COPD is associated with high morbidity and mortality and no effective treatment is available till date. We have previously reported that PARP-1 plays an important role in the establishment of airway inflammation associated with asthma and ALI. In the present work, we have evaluated the beneficial effects of PARP-1 inhibition on COPD pathogenesis utilizing elastase induced mouse model of the disease. Our data show that PARP-1 inhibition by olaparib significantly reduced the elastase-induced recruitment of inflammatory cells particularly neutrophils in the lungs of mice when administered at a dose of 5 mg/kg b.wt (i.p.). Reduction in the lung inflammation was associated with suppressed myeloperoxidase activity.

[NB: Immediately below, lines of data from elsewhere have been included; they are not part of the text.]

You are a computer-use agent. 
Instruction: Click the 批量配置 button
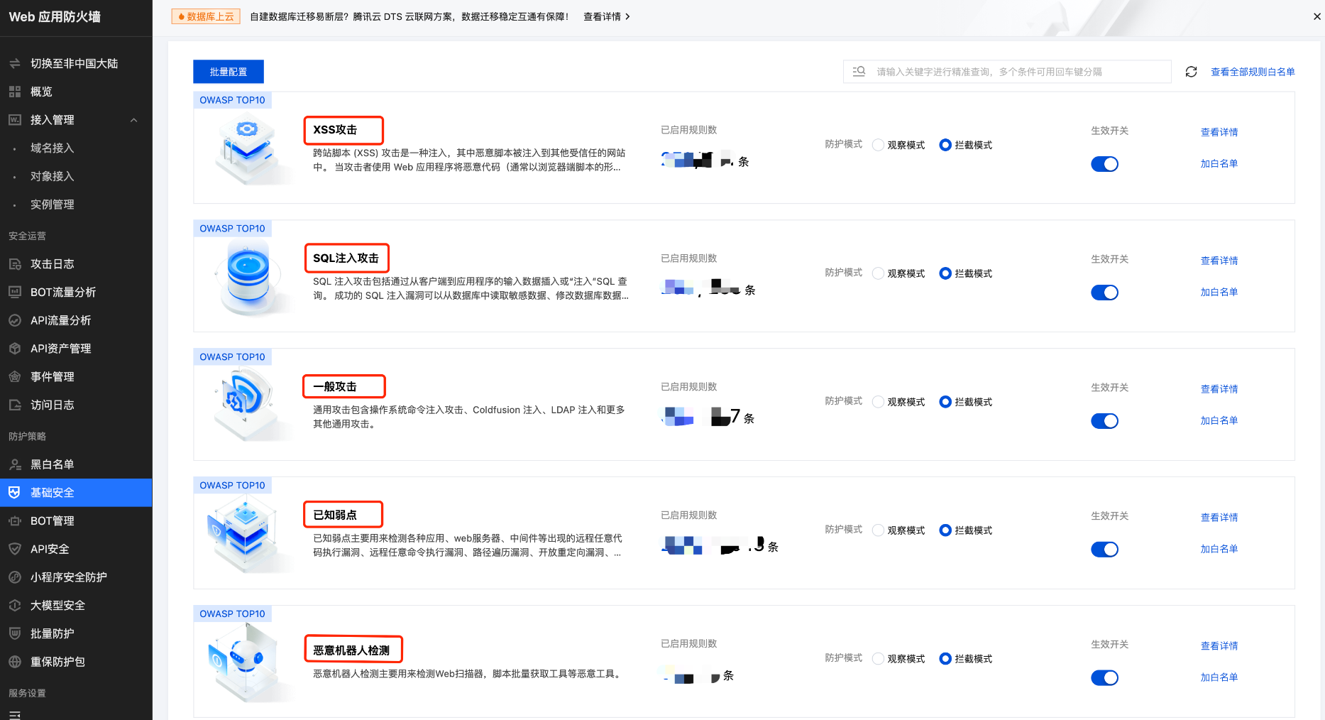228,71
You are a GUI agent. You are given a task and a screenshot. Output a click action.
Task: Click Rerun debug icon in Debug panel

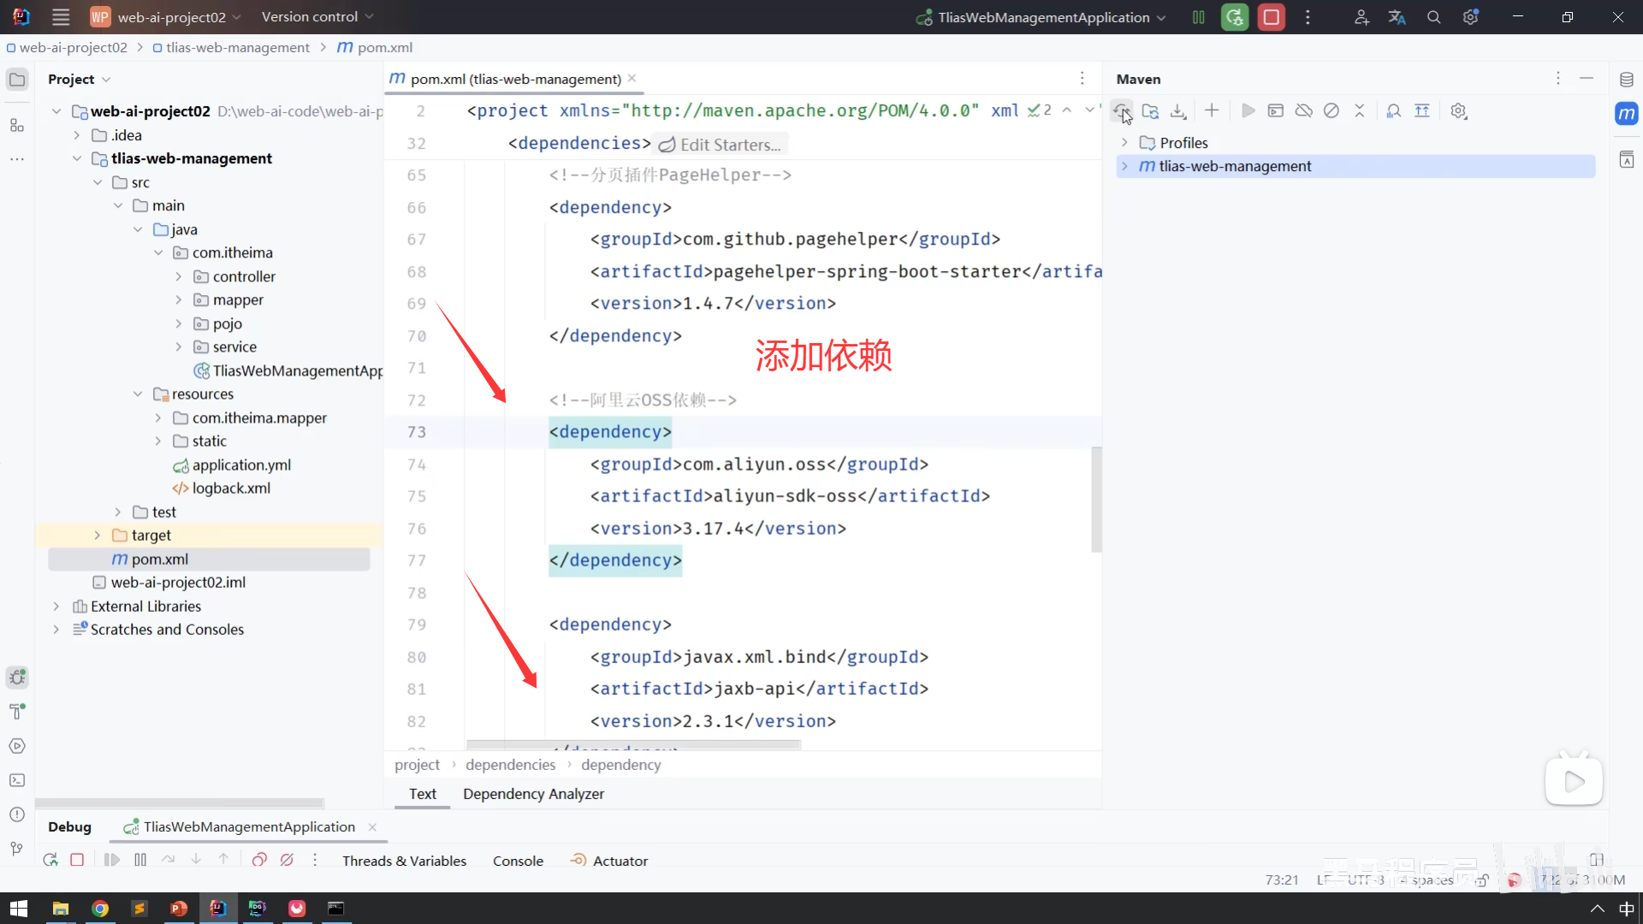point(50,860)
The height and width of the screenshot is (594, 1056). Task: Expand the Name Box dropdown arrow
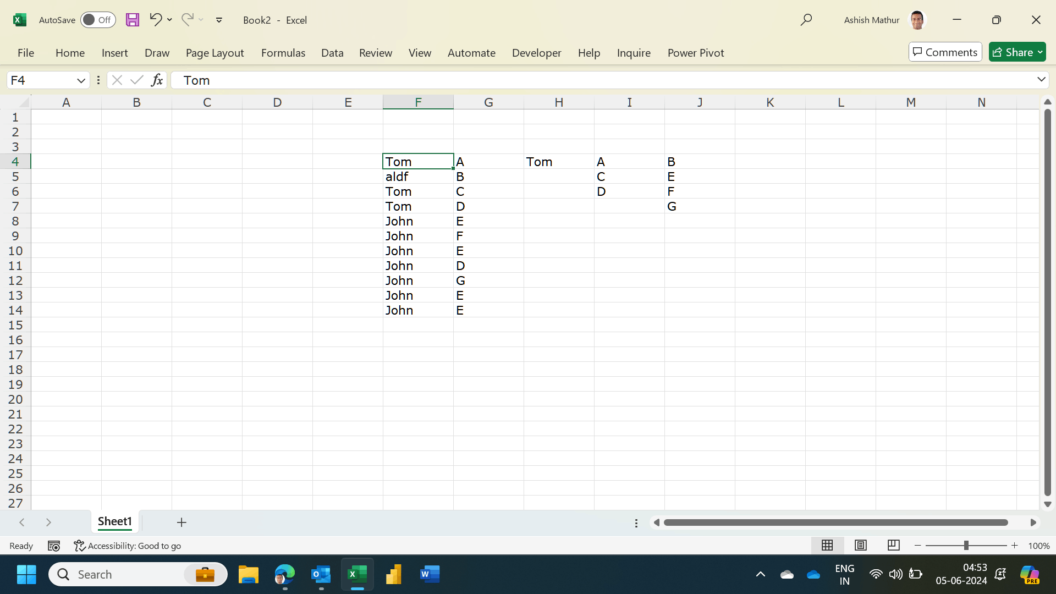(x=81, y=80)
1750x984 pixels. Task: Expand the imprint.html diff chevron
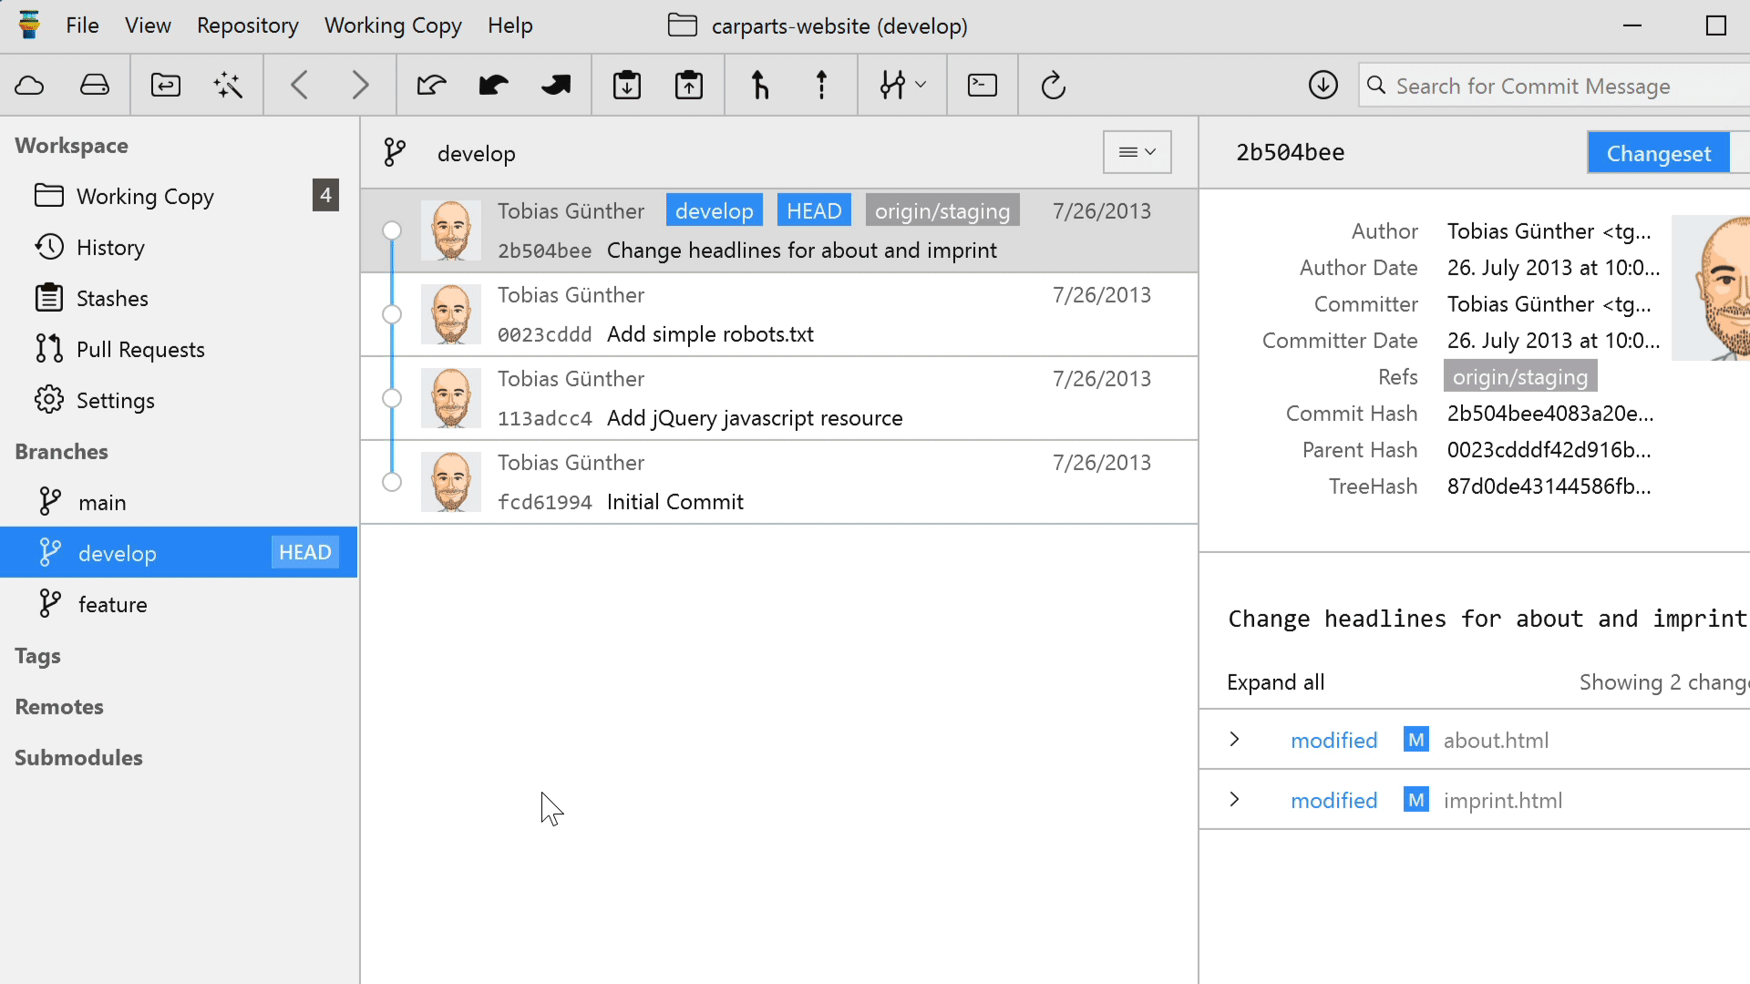tap(1234, 800)
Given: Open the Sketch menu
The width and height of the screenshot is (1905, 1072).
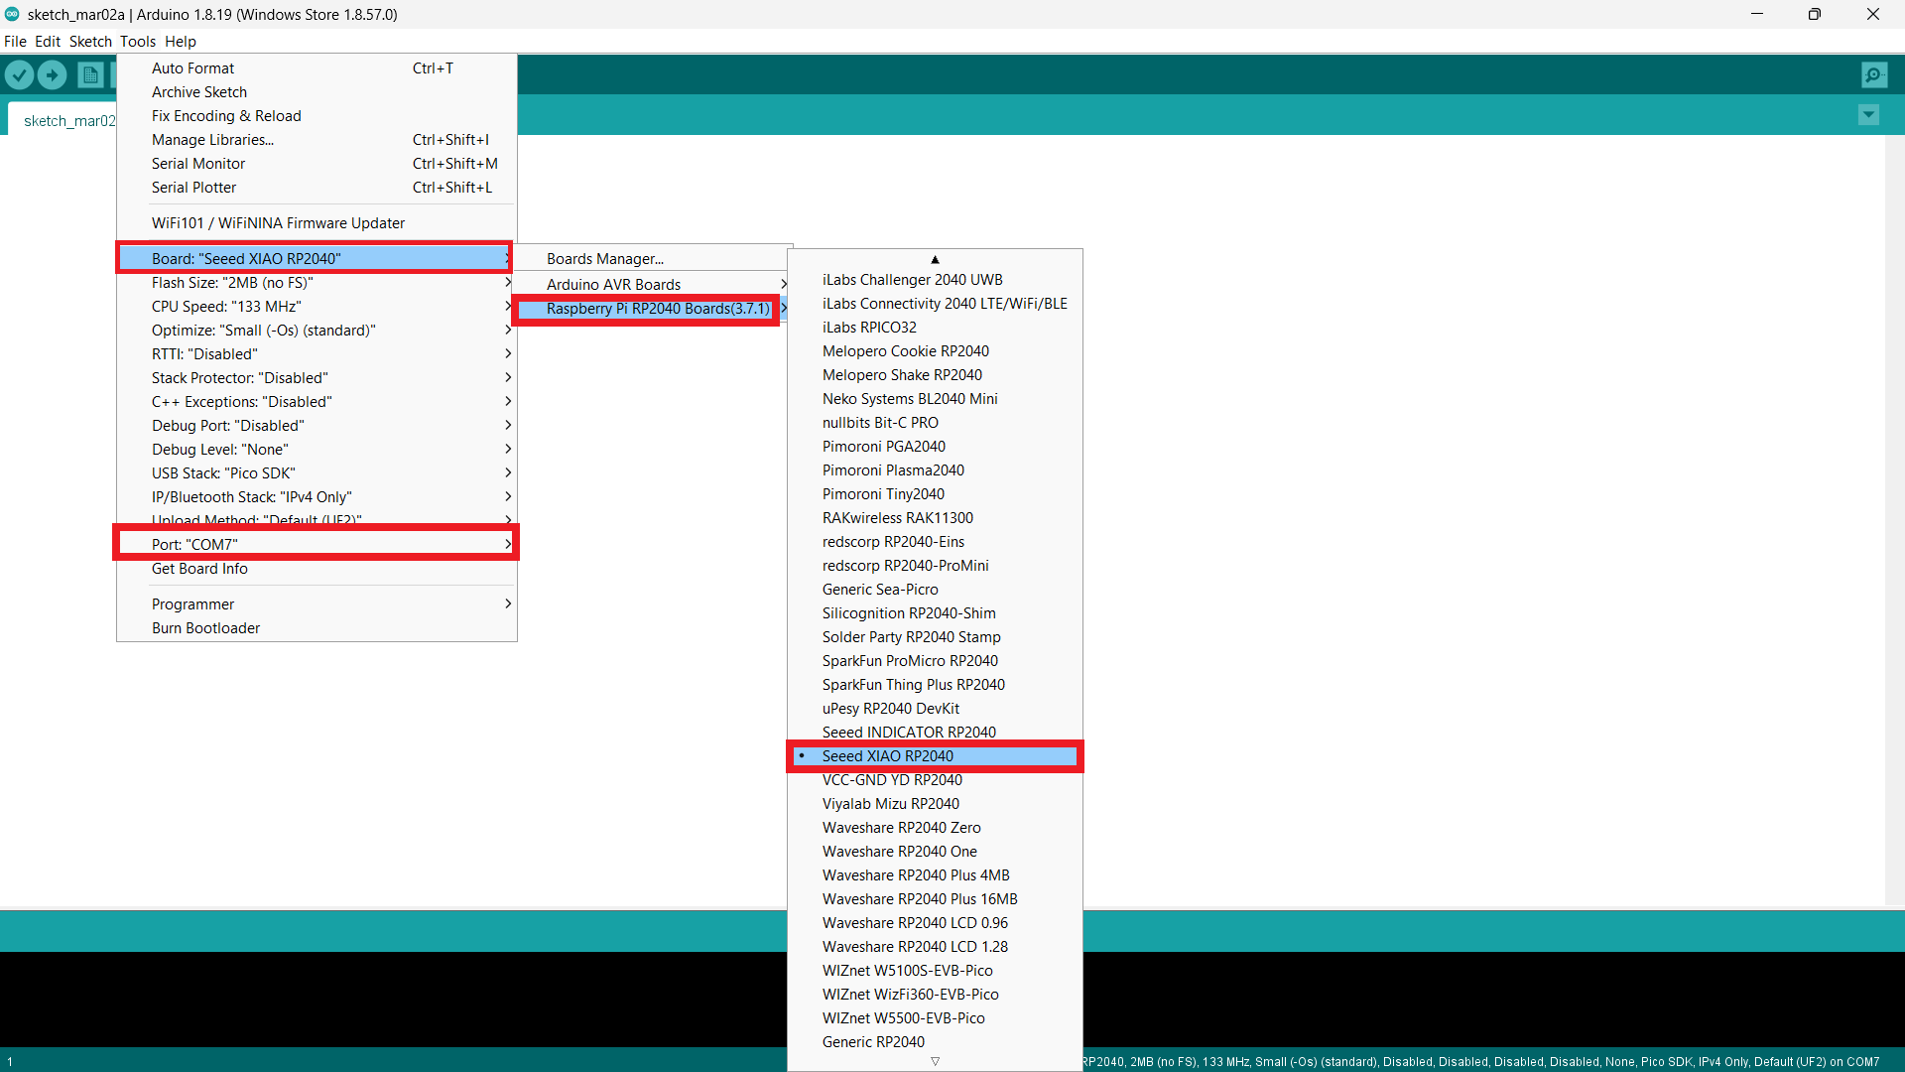Looking at the screenshot, I should (90, 42).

Further, the drug restored the redox status in the lung tissues towards normal as reflected by the levels of ROS, GSH and MDA. Olaparib administration prior to elastase instillation blunted the phosphorylation of P65-NF-κB at Ser 536 without altering phosphorylation of its inhibitor IκBα in the lungs. Furthermore, olaparib down regulated the elastase-induced expression of NF-κB dependent pro-inflammatory cytokines (TNF-A, IL-6), chemokine (MIP-2) and growth factor (GCSF) severely both at the mRNA and protein levels. Additionally, PARP-1 heterozygosity suppressed the recruitment of inflammatory cells and production of TNF-A, IL-6, MIP-2 and GCSF in the BALF to the similar extent as exhibited by olaparib administration. Finally, PARP-1 inhibition by olaparib or gene deletion protected against elastase-induced emphysema markedly. Overall, our data strongly suggest that PARP-1 plays a critical role in elastase induced lung inflammation and emphysema, and thus may be a new drug target candidate in COPD.